June 15, 2015 12:15 PM, EDT

FedEx Settles Contractor Suit for $228 Million

Victor J. Blue/Bloomberg News
FedEx Corp. has agreed to pay $228 million to settle long-running lawsuits in California that challenged the status of workers at its Ground unit, who are classified as contractors by the company.

The company’s announcement involves litigation that is pending in the U.S. District Court for the Northern District of California. Plaintiffs in that case alleged that the workers at FedEx Ground were employees because of the extent of the company’s control over their activities.

“FedEx Ground faced a unique challenge in defending this case given the decision of the Ninth Circuit Court of Appeals last summer. This settlement resolves claims dating back to 2000 that concern a model FedEx Ground no longer operates,” said Christine P. Richards, executive vice president and general counsel of FedEx Corp.

“This is a historic settlement,” said Beth Ross, a California attorney who led counsel for the plaintiffs’ group, which includes about 2,000 people.

She told TT the amount of the settlement appears to be the largest in recent memory in U.S. employment cases. By comparison, she noted that U.S. Department of Labor collected a total of $264 million in 2013 in all employment cases pursued by the agency.

“It will absolutely be a precedent for other employment cases in the state.”

One potential area for such cases, she said, are port truck drivers. An estimated 10,000 drivers work in Southern California alone, with no more than 15% having employee status.

While FedEx has the resources to pay, smaller fleets in the ports are less likely to have money for a similar settlement, Ross said, which could prompt them to convert drivers to employee status.

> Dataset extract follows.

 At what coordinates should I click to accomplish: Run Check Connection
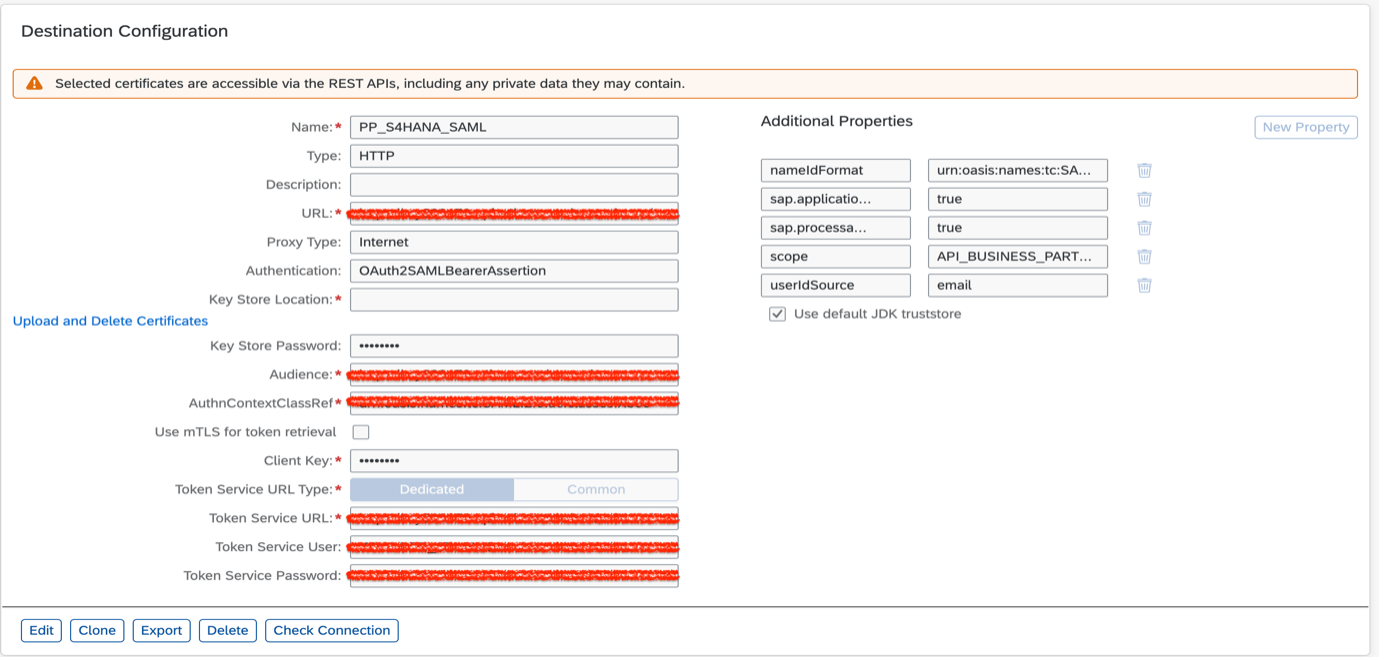coord(331,630)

The settlement, which hasn’t yet been filed, could be approved as early as July or August by the court. Funds could be disbursed as early as next year, she said, subject to the court’s schedule.

Because the plaintiffs worked for varying periods, there is no fixed amount each plaintiff could receive.

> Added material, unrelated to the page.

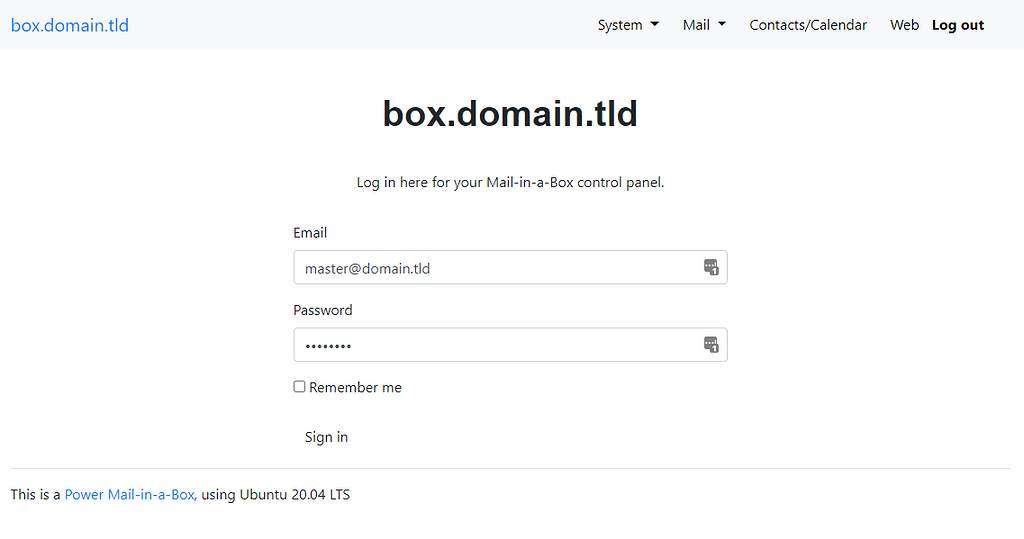Image resolution: width=1024 pixels, height=539 pixels.
Task: Focus the Password input field
Action: [x=495, y=345]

FedEx in August lost an employee/contractor case in the Ninth Circuit Court of Appeals. That appeals court reversed earlier rulings on the classification issue, deciding that independent contractors in California between 2000 and 2007 and in Oregon from 1999 through 2009 were employees, based on state law.

FedEx in 2011 changed the legal structure of its relationship with contractors at the unit. As a result, the workers are contractors to FedEx, and employees of the contracting business.

There are 25 certified class action suits involving FedEx Ground, the company disclosed in a Securities and Exchange Commission filing, as well as other suits and administrative proceedings on the issue.

The company has defeated classification change efforts in cases such as 20 multi-district cases heard in Indiana. A separate case is continuing in Kansas at the Appeals Court level.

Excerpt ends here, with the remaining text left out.